#### WHAT YOU NEED TO DO
Within the records below, find each line with the word "computer" and copy it out.

BEGIN DATA FOR PROCESSING

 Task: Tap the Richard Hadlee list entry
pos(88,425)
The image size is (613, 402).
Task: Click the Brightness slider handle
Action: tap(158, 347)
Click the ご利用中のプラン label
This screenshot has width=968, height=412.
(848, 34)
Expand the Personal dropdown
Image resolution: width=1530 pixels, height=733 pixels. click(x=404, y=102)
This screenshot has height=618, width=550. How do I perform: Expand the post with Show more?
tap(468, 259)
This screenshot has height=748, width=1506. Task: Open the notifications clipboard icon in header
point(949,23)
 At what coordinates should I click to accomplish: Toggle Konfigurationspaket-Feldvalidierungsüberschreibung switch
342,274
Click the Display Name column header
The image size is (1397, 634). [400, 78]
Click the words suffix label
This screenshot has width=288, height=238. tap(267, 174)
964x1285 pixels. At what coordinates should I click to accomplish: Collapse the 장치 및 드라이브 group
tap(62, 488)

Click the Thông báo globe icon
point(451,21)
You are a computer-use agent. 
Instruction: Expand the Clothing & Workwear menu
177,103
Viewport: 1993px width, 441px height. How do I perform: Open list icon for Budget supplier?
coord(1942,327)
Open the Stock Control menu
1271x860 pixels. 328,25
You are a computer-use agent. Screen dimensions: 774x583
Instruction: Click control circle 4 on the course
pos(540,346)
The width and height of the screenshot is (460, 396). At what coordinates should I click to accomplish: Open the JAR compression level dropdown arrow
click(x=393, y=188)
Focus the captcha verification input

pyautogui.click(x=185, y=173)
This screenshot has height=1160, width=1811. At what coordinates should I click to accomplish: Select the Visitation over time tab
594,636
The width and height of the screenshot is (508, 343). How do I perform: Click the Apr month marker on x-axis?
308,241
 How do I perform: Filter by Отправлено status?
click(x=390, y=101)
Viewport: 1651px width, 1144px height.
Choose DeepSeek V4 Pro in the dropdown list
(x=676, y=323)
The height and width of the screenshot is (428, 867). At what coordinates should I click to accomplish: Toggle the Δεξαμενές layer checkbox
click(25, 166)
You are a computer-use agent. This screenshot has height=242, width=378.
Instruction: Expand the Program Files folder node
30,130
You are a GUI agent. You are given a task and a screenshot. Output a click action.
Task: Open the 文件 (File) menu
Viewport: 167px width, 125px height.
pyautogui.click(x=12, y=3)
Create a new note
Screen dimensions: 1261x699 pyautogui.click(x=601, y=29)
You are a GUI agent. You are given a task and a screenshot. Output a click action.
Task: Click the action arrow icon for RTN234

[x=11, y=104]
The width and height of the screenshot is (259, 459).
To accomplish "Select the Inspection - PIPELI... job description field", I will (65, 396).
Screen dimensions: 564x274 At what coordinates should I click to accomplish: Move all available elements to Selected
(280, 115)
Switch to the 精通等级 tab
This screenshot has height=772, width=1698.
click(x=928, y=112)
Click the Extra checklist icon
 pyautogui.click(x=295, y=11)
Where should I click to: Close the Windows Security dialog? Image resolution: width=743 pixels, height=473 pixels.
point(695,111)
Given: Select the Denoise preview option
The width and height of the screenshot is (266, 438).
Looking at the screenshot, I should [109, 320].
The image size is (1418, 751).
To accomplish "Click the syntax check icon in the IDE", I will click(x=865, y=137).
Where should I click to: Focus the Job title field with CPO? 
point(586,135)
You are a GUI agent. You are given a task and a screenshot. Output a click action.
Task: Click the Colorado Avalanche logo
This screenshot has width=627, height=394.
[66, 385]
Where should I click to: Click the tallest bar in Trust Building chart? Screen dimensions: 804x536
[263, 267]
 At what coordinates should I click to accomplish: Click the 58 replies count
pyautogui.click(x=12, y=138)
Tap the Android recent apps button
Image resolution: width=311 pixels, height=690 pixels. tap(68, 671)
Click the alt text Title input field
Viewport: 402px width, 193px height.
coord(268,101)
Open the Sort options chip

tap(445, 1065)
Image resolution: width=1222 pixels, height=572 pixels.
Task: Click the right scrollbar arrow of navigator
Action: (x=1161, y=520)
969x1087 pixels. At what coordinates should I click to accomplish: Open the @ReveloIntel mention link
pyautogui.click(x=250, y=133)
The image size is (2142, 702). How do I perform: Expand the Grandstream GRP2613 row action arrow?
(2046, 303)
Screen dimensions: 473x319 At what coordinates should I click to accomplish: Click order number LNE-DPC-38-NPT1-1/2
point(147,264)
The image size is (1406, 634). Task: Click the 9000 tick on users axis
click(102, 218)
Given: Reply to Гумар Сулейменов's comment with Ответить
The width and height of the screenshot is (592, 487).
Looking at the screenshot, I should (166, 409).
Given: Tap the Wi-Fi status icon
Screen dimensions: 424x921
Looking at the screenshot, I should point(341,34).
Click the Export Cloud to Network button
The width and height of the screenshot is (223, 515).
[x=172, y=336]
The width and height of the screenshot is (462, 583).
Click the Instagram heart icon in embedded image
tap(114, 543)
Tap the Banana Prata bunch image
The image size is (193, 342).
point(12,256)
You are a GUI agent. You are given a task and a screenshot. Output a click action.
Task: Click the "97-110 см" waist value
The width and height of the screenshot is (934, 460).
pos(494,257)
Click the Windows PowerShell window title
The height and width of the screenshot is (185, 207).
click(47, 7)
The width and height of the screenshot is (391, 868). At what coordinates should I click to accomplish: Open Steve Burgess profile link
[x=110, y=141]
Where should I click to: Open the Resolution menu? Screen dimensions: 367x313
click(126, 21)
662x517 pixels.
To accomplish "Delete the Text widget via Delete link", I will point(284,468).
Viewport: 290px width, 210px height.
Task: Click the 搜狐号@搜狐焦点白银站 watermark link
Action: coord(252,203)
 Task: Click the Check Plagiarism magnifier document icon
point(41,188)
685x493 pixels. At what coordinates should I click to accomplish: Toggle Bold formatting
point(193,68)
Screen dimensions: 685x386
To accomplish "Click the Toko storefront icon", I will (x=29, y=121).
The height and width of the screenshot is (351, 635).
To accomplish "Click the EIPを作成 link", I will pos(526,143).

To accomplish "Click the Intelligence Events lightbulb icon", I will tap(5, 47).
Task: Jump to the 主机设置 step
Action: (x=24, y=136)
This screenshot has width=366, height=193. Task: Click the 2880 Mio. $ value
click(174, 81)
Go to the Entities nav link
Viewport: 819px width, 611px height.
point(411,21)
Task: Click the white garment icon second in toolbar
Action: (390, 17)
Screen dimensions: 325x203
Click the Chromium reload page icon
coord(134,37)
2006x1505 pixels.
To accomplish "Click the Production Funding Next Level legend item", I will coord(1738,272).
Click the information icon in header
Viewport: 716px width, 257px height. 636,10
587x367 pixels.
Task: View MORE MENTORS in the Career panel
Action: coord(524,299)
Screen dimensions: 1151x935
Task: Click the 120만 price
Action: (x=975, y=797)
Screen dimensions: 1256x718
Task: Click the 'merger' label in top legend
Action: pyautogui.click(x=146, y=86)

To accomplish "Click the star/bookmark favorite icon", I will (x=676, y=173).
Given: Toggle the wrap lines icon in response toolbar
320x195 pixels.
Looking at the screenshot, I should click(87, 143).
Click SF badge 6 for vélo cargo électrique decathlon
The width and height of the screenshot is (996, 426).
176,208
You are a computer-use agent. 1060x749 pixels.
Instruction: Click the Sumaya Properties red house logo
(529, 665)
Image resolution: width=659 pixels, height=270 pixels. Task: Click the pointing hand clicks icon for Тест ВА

END DATA FOR PROCESSING

#### RESULT FOR THIS TASK
You are a computer-use agent. 
You are a computer-use agent. Screen dimensions: 774x583
You are a computer-use agent. This screenshot has height=242, width=378.
You are a computer-use agent. 1060x749 pixels.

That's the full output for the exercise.